◆ **Your assignment**
Everything from the line containing "Where should I" to the last line of the material below must be retyped exactly, both ends included; skip the pictures.
[Start of section]
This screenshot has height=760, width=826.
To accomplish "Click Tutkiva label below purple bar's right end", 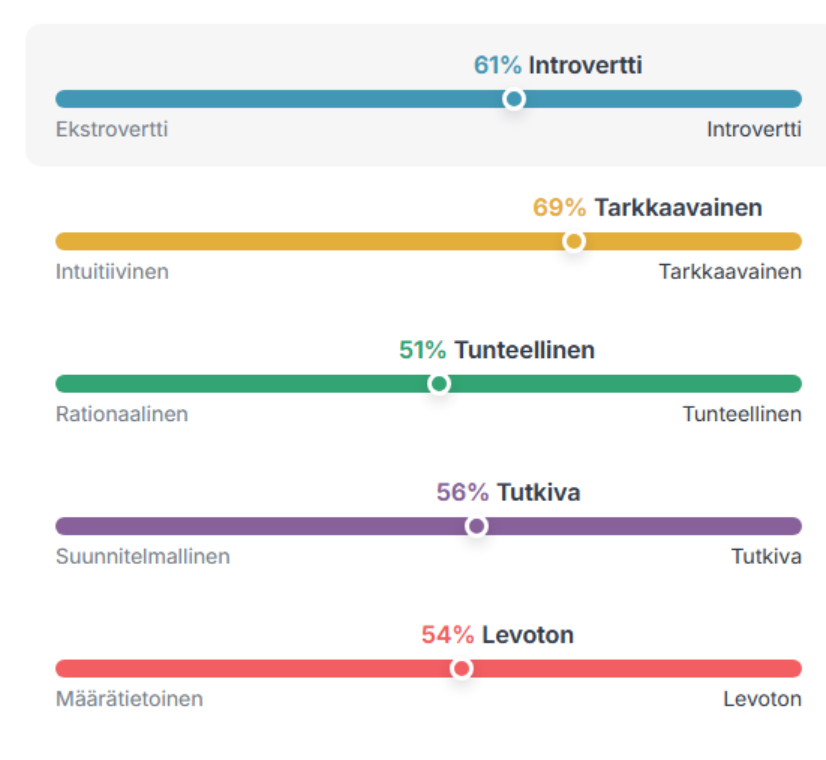I will click(x=766, y=557).
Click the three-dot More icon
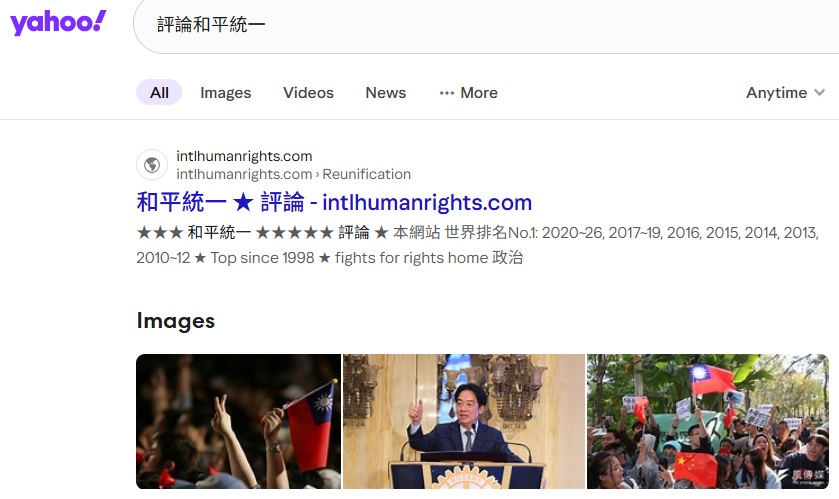This screenshot has width=839, height=499. click(447, 93)
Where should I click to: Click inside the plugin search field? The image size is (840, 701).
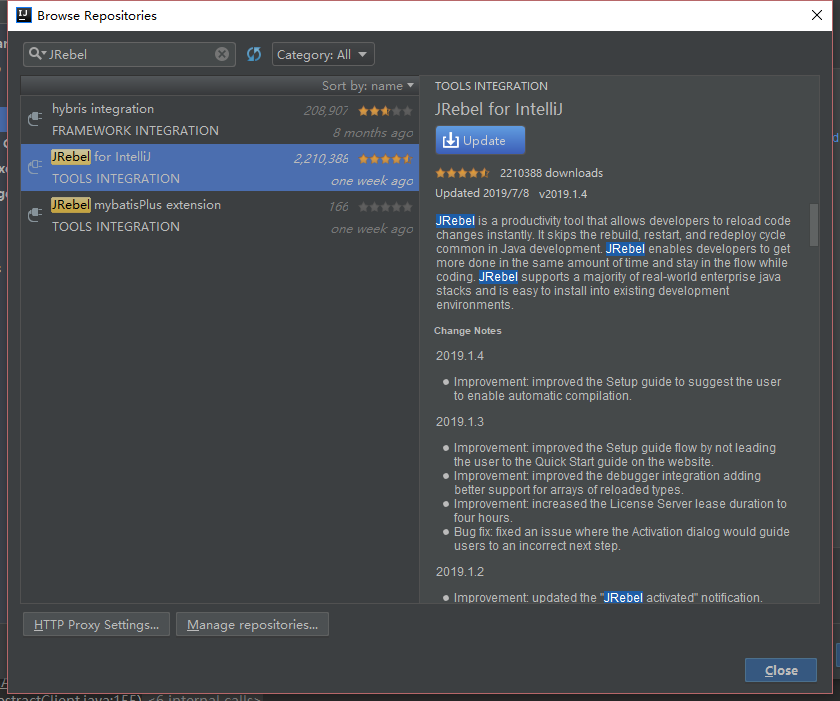[130, 54]
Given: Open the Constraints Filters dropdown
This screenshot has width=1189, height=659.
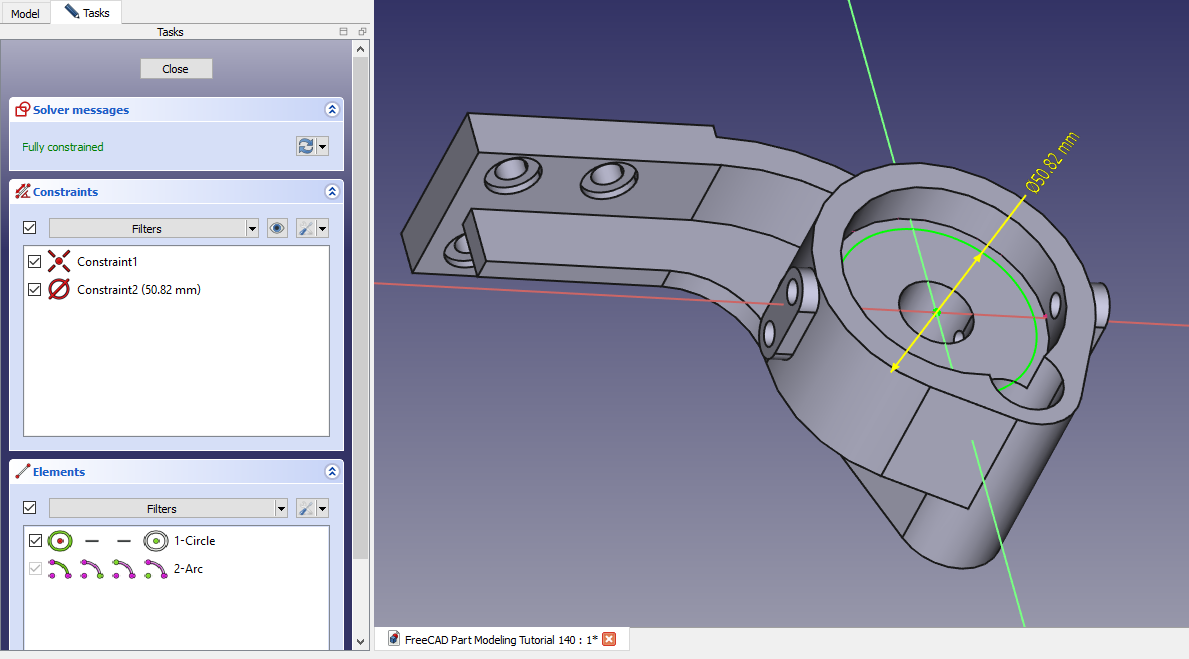Looking at the screenshot, I should click(x=252, y=228).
[End of section]
◆ **Exercise output**
Where should I click to: Click inside the plugin search field? The image size is (840, 701).
[130, 54]
Given: Open the Constraints Filters dropdown
This screenshot has width=1189, height=659.
Looking at the screenshot, I should click(x=252, y=228).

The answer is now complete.